Chapter 10 Flashcards — Consistency and Consensus
flashcards ddia-2e chapter-10 consistency consensus linearizability raft
Linearizability
What is linearizability and how does it differ from serializability?
?
Linearizability (atomic consistency):
- A guarantee for individual operations on individual objects
- Every operation appears to execute atomically at a single point in real time between its invocation and completion
- Once an operation completes, all subsequent reads from any node return the new value (recency guarantee)
- Informal: the system behaves as if there’s a single copy of the data on a single, infinitely fast machine
Serializability:
- A guarantee for transactions (groups of operations)
- Concurrent transactions appear to execute in some serial order
- That order can be in the “past” — transactions can be reordered even if they ran concurrently
- Does NOT require the serial order to match real-time order
Key difference:
- Serializability: correct ordering among transactions (can reorder to any serial schedule)
- Linearizability: real-time ordering of individual operations (must respect wall-clock order)
- Strict serializability = both = the strongest guarantee (Spanner, FoundationDB)
Example where they diverge:
Serializability allows: read transaction T1 sees T2’s writes even if T1 started before T2 committed (if TXs are serialized in T2→T1 order).
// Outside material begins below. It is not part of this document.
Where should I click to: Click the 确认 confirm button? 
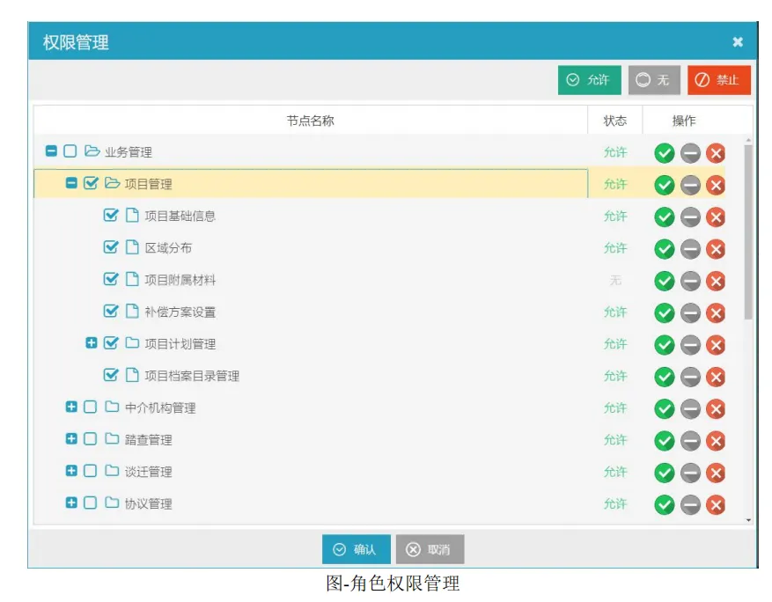pos(356,548)
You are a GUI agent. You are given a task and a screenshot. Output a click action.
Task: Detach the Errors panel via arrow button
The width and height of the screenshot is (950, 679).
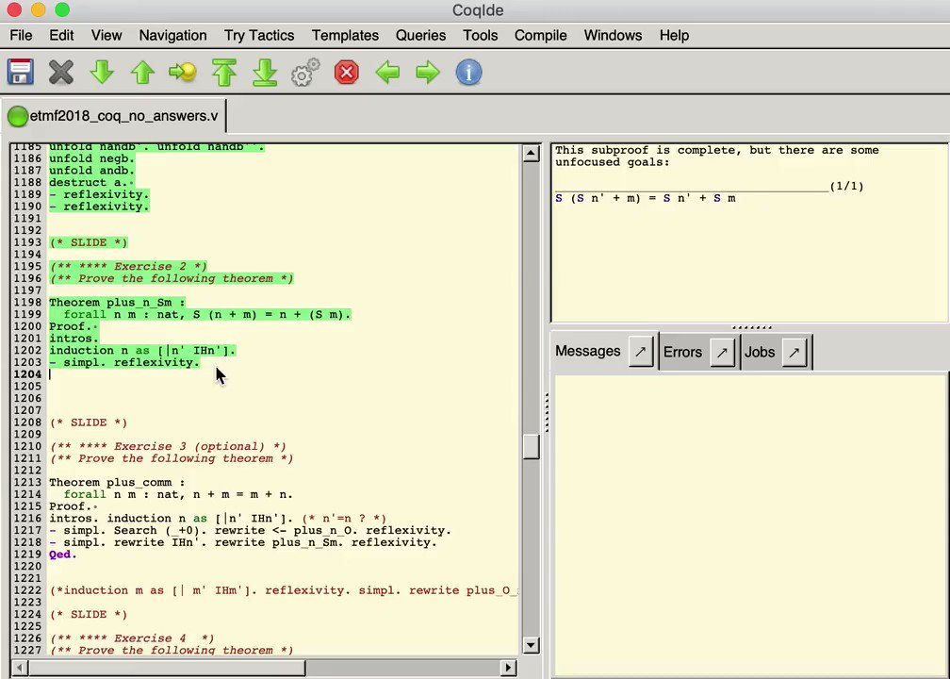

Linearizability forbids this: if T1’s read started after T2 committed, T1 must see T2’s writes.
What are the main use cases that require linearizability?
?
1. Distributed locks and leader election:
- All nodes must agree on exactly one holder of the lock
- Without linearizability, two nodes could both see “lock is available” simultaneously and both acquire it
- Example: Raft-based etcd ensures only one leader exists per term
2. Uniqueness constraints:
- “Only one user can register username X” across all nodes
- Non-linearizable: two nodes check “is username taken?” simultaneously, both see NO, both create it
- Requires atomic read-modify-write (compare-and-swap) across all replicas
3. Cross-channel timing:
- User uploads a photo; sends link to friend via a different channel (email, SMS)
- Friend follows link before the photo has propagated to all replicas → 404 error
- Linearizability ensures: after upload completes, all reads return the photo
4. Balance / invariant enforcement:
- Bank account must never go negative
- Two concurrent withdrawals each check balance independently → both see sufficient funds → both succeed → balance goes negative
- Linearizability makes the check-and-debit atomic
Why does multi-leader replication break linearizability?
?
- Multi-leader: Multiple nodes accept writes concurrently; conflicts resolved later
- Why it breaks linearizability: Linearizability requires operations to appear to execute at a single point in time — as if there’s one copy of the data
- With two leaders, two writes can both complete “at the same time” on different leaders
- The system has no way to determine which write happened “before” the other in real time
- Conflict resolution (e.g., LWW, merge functions) happens asynchronously after both writes committed
Example:
Leader A (Europe): writes x=1 at "time" T1 → acknowledges to client
Leader B (Asia): writes x=2 at "time" T2 → acknowledges to client
Both clients believe their write succeeded (and it did — locally)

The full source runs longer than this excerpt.